Correlation between CC, RFW, SFW and VIs
A correlation analysis was performed on CC, RFW, SFW, and VIs (Fig. 6). In the comparison between CC and VIs, CC showed a significantly positive correlation with MCARI1 (0.33**), NDVI (0.48***), OSAVI (0.51***), and SIPI (0.27*). In contrast, CC showed a negative correlation with RFW and SFW. NDVI showed a significantly positive correlation with OSAVI (0.74***), and SIPI (0.92***). OSAVI showed a positive correlation with SIPI (0.69***) and a negative correlation with RFW (–0.23*) and SFW (–0.25*). A positive correlation (0.76***) was observed between RFW and SFW. A similar correlation was reported for morpho-physiological traits of grafted tomato seedlings under different light treatments (Yousef et al., 2021). Except for SIPI, all other VIs showed a negative correlation with both RFW and SFW (Fig. 6). These findings suggested that NDVI and OSAVI can be used to predict CC; however, other VIs were unsuitable for predicting CC in pakchoi.
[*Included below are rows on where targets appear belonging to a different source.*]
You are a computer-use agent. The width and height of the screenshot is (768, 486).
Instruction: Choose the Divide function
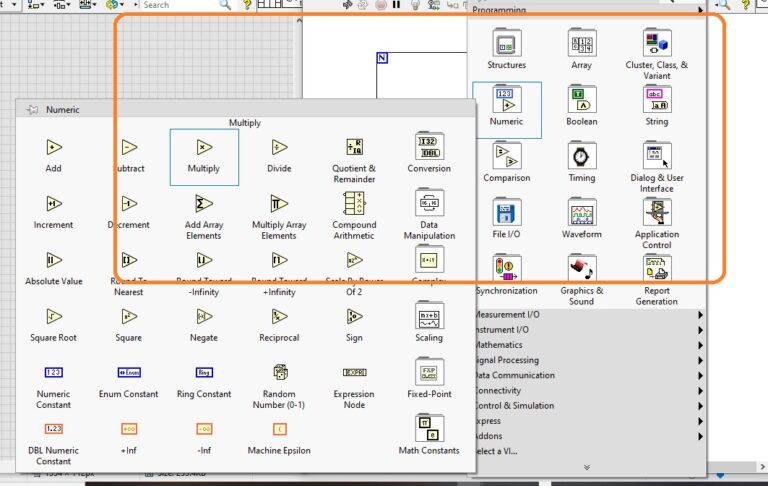coord(279,148)
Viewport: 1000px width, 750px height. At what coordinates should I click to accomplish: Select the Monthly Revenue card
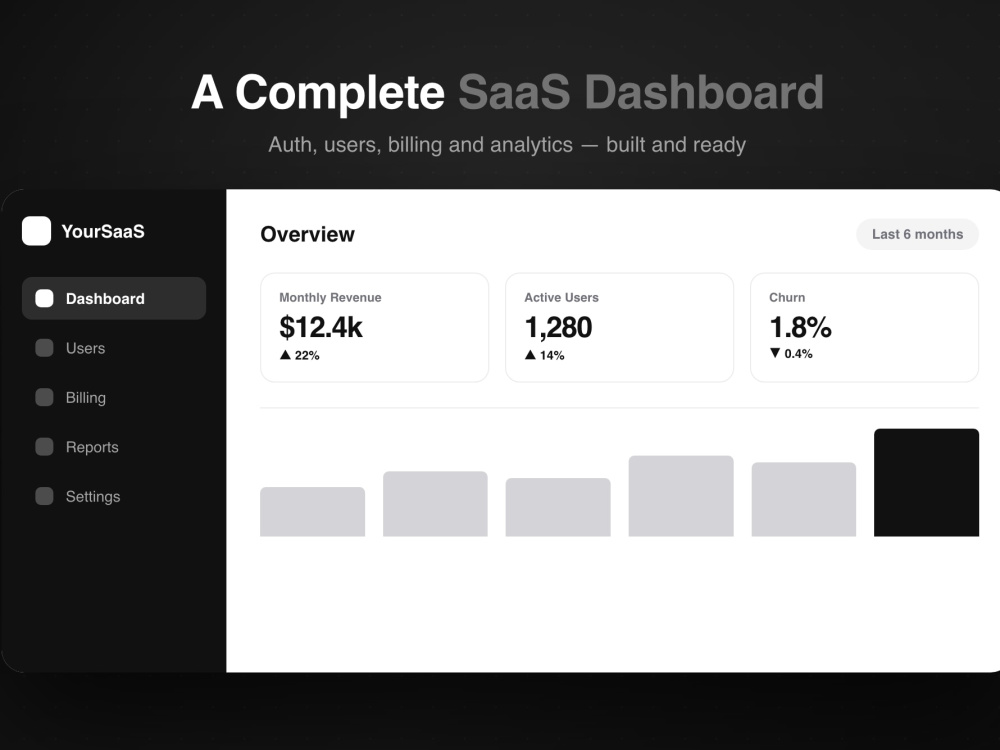[x=374, y=327]
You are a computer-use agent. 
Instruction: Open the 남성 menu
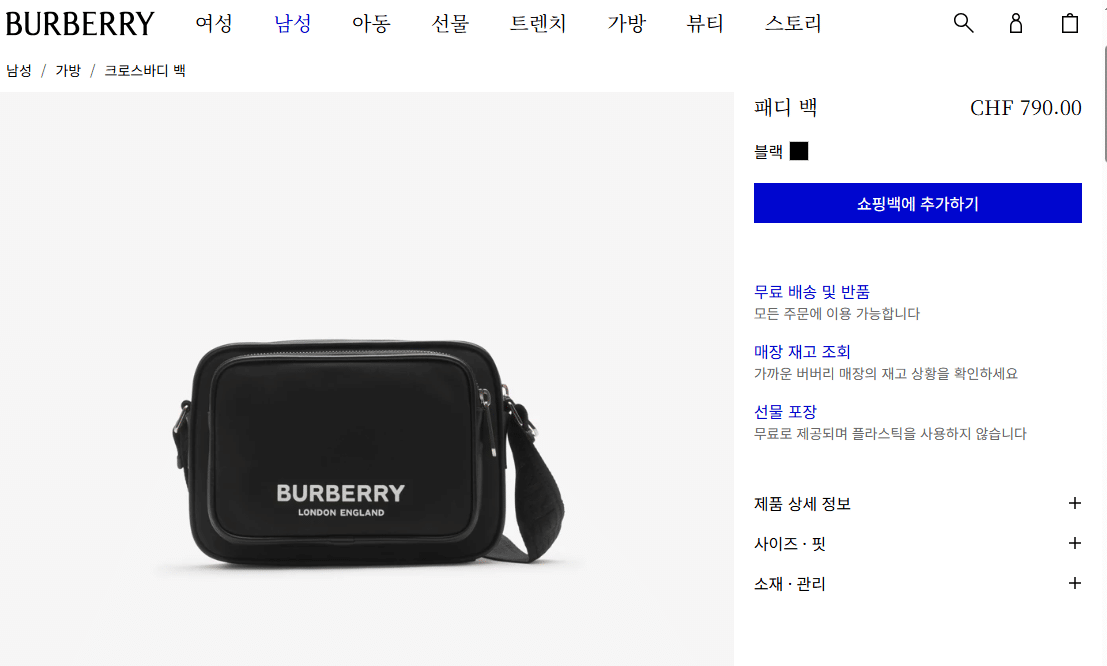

In pakchoi, SFW is similar to the yield. Therefore, the prediction of SFW is associated with yield forecast. From this perspective, MCARI1 showed the most strong correlation with SFW. Hence, we believe that it is a promising index.
CONCLUSION
Artificial light sources are used in the glasshouses, greenhouses, and indoor farming. Considering that light is important for plant growth and development, it is essential to ascertain the best light source for optimum yield. Our findings revealed that BL and RL treatments influence pakchoi plant growth and morphology. Meanwhile, CC was increased at lower BL treatment than at higher BL. Although no significant change in plant SFW was observed in T1 during the tested periods. A significant reduction in RFW and SFW was observed in T2 compared with the control and T1. Thus, our findings are a reference point for further research, which will require an extended experimental period of growing pakchoi under various light combinations to obtain optimal growth results. According to correlation test, NDVI and OSAVI showed higher correlation with CC, thus this two Vis can be used to predict CC. In pakchoi, SFW means the yield. Therefore, the prediction of SFW is associated with yield forecast. From this perspective, MCARI1 showed the most strong correlation with SFW, thus we believe that it can be use to predict yield of pakchoi. In conclusion, we anticipate that growing pakchoi in hydroponics using smart farming FJB will promote plant growth, particularly for domestic consumption, and aid in meeting the increased demand for vegetables.